The Great American Music Hall show was preceded by a few days of rehearsal in the Impaled room at Soundwave Studios in Oakland, California. It was a ruddy small space we’d been in for like 25 years at that point. Jackie Perez-Gratz came in for some rehearsals to recreate her cello part in one of our old songs. With the whole band there I’d run out of amps to run here through, so I ran her cello through our p.a. A speaker caught fire as the cello rumbled through its 10″ cone. Turns out, I should’ve have done that. Two times in my history I’ve seen p.a. or monitors just catch fire from heavy music, and bother times were with Ludicra. I jumped up, unhooked the speaker from its mooring on the ceiling, and quickly exited outside with it. It went out and no one was hurt, thank god.

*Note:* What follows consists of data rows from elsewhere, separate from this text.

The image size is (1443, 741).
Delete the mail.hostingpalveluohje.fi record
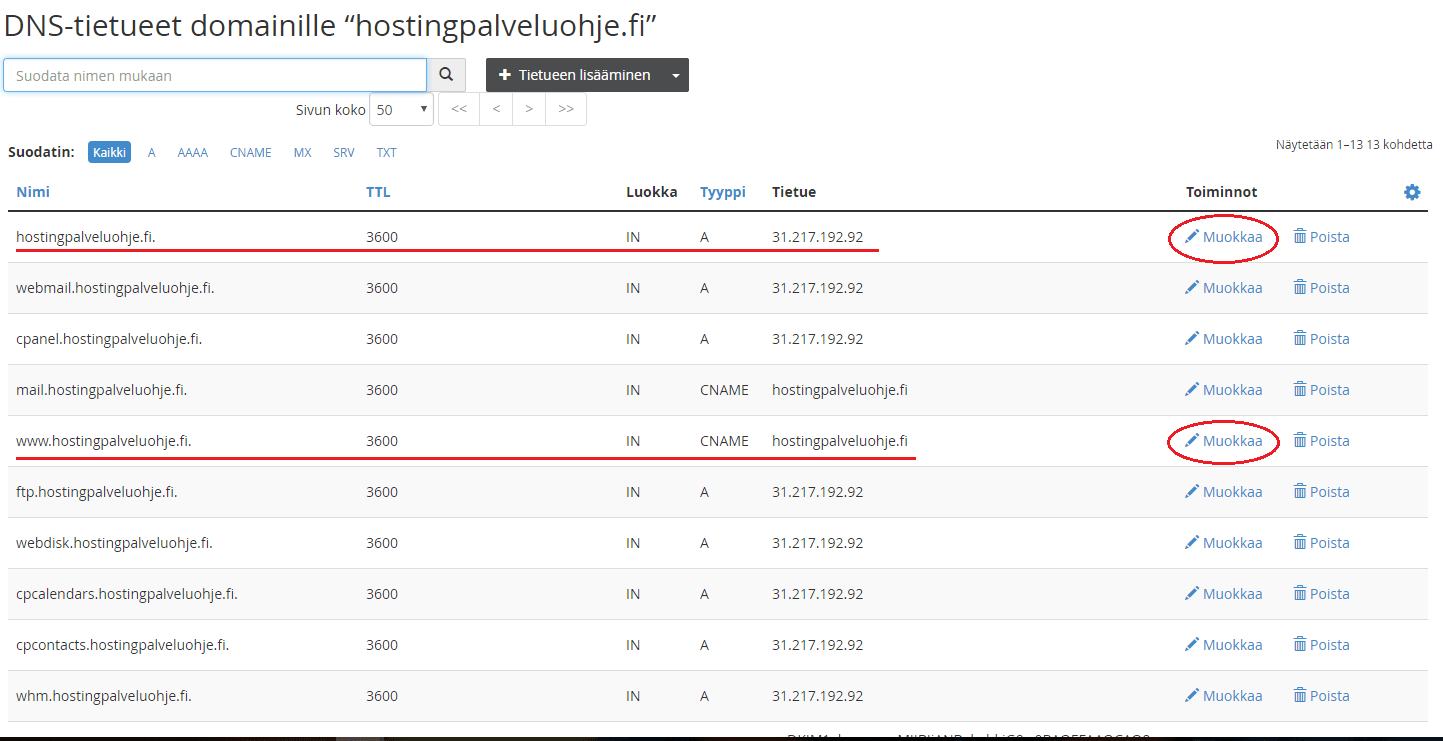tap(1321, 390)
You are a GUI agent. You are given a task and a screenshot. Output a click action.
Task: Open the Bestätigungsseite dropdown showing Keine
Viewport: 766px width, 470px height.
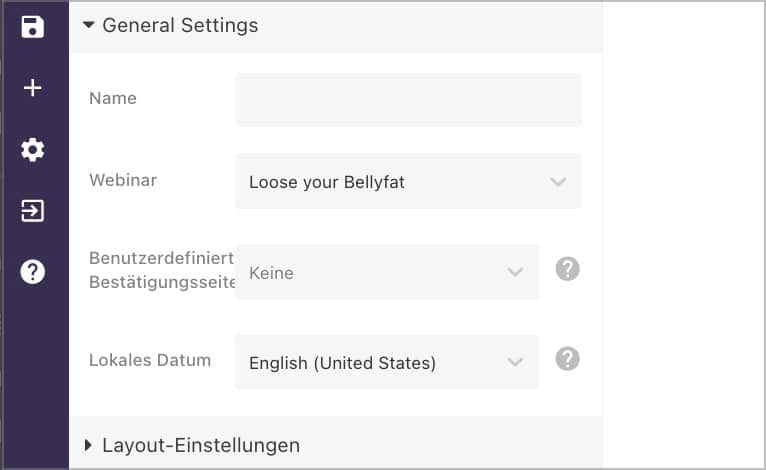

Finally the day of the show came. One of my best friends Justin Ennis was instrumental in making it work, driving our gear and lending things I didn’t have to get our complete backline up to the exact specs we wanted. He also did sound for Ludicra here and NWTF and nailed it.
It was almost like a class reunion to be honest. Faces I hadn’t seen in years and years at shows turned up. People flew in from out of state. Jello Biafra, head of one of our former labels, graced us with his jovial presence. It was another magical night.
I thought I would cry, but I was much more composed this time around, probably by din of having to run most everything to get the show together, posters done, merch printed, backline organized, etc. It all worked out though and I got to feel an immense pride as we sold-out my favorite venue in San Francisco and have my family in attendance in reserved box seats.
I wanted to celebrate, relax, alas, it was not to be as I flew out a day later to catch up with the Exhumed winter tour. But that’s another story.